The committee finds three key gaps related to HSI for human-AI teams.
- Currently, the development of AI systems often does not follow HSI best practices.
- Context-of-use analyses to inform design and evaluation of AI systems are not commonly practiced.
- There is limited research and guidance to support analysis, design, and evaluation of human-AI teams to ensure resilient performance under challenging conditions at the boundaries of an AI system’s capabilities.
The committee recommends addressing the following research objective for improved HSI practice relevant to human-AI teaming.
Research Objective 10-1: Human-AI Team Design and Testing Methods.
There is a need to develop and evaluate design/engineering methods for effective human-AI teaming. There is a need to develop and test methods for analysis, design, and evaluation of human-AI team performance under conditions that are at or beyond the competence boundary of the AI system(s).
The development of high-quality system requirements includes specifying high-level goals and functions for a desired system, and typically includes assigning responsibilities to various agents (human or computer-based) to complete these goals (MITRE, 2014). Ideally, requirements should be understandable, succinct, unambiguous, comprehensive, and complete (Turk, 2006).
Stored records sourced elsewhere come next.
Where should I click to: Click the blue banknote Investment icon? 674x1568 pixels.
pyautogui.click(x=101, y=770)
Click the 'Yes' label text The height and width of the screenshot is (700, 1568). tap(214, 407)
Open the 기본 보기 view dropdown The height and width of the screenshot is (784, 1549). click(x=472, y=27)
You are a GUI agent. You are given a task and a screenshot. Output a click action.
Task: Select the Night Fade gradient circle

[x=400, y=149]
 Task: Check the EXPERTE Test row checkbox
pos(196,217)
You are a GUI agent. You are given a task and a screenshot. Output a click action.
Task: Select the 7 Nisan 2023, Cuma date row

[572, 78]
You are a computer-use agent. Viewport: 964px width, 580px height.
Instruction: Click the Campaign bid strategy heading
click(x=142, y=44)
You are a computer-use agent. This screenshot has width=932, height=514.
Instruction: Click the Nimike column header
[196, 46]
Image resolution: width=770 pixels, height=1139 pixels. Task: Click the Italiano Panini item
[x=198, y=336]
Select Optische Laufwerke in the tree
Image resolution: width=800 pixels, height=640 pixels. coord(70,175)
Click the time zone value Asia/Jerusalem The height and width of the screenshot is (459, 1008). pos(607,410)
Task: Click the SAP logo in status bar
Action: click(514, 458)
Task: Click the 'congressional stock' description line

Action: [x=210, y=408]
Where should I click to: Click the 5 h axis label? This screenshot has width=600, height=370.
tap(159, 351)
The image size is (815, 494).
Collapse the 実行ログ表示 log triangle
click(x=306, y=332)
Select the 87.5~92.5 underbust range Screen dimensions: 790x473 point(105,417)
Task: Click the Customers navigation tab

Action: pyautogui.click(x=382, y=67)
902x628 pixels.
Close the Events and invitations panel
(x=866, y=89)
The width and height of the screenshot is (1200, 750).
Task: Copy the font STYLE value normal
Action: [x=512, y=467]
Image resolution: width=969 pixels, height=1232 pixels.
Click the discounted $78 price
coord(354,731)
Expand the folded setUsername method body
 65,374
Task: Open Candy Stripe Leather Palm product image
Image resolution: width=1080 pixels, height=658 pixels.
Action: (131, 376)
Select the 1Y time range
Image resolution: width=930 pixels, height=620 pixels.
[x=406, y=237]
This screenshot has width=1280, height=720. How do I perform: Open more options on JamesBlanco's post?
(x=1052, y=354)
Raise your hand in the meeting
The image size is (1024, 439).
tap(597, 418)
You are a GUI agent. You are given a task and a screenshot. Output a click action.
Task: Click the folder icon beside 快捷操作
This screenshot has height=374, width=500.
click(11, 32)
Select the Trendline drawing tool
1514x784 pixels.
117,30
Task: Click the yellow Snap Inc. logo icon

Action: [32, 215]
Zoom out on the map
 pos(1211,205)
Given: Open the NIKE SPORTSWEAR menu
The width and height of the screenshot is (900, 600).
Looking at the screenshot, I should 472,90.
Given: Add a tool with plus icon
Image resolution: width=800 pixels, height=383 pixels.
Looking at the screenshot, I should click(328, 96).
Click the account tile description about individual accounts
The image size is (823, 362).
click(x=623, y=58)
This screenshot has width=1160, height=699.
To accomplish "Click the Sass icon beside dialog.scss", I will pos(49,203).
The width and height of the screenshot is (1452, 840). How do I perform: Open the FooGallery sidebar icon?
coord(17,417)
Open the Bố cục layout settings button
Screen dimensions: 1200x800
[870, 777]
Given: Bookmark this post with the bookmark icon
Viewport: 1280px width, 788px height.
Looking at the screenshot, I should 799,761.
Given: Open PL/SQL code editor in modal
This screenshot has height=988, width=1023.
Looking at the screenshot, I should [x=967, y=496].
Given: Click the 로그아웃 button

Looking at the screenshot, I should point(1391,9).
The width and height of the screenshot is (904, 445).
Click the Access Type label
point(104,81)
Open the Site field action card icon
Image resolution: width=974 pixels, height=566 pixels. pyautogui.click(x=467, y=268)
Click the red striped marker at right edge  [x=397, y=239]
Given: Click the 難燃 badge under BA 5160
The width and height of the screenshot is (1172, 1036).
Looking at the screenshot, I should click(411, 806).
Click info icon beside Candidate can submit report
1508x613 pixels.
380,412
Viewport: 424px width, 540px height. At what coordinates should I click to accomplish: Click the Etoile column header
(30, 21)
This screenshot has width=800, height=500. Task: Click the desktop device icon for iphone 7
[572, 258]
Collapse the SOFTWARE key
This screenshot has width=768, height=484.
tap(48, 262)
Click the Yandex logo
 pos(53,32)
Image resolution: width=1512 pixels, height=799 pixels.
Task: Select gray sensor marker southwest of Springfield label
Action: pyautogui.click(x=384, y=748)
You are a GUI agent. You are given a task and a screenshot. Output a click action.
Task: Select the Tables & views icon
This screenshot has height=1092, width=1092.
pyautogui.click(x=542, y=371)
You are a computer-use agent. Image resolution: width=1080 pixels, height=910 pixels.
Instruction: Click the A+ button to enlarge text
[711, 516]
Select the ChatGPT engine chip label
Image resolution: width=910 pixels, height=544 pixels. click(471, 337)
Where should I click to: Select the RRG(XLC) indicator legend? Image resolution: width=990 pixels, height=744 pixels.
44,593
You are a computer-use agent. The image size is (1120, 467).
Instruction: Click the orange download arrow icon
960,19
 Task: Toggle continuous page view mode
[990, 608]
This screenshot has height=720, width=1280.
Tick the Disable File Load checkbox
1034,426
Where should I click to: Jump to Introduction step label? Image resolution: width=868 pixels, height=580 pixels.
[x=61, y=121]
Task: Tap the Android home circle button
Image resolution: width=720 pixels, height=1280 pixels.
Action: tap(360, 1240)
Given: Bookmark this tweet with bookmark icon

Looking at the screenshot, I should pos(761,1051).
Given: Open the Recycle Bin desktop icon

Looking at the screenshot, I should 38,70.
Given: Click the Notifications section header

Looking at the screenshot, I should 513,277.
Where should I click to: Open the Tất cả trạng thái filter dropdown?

When a cognitive systems engineering approach is used to augment the development of requirements, such requirements will address information needs that explicitly consider human decisions and cognitive work, for individuals, human-human teams, and possibly human-AI teams (Elm et al., 2008).
The committee finds that the rise of AI has introduced new problems currently not addressed by either traditional or cognitive systems-engineering approaches. Although there is a substantial body of literature addressing how requirements should and could be developed for military systems, the bulk of this work assumes that the underlying decision-support systems rely upon deterministic algorithms that perform the same way for every use. Thus, in earlier research, while the underlying algorithms may not always exhibit high performance, they exhibit consistent performance (Turban and Frenzel, 1992), and so it is relatively straightforward to determine whether information requirements are met and under what conditions.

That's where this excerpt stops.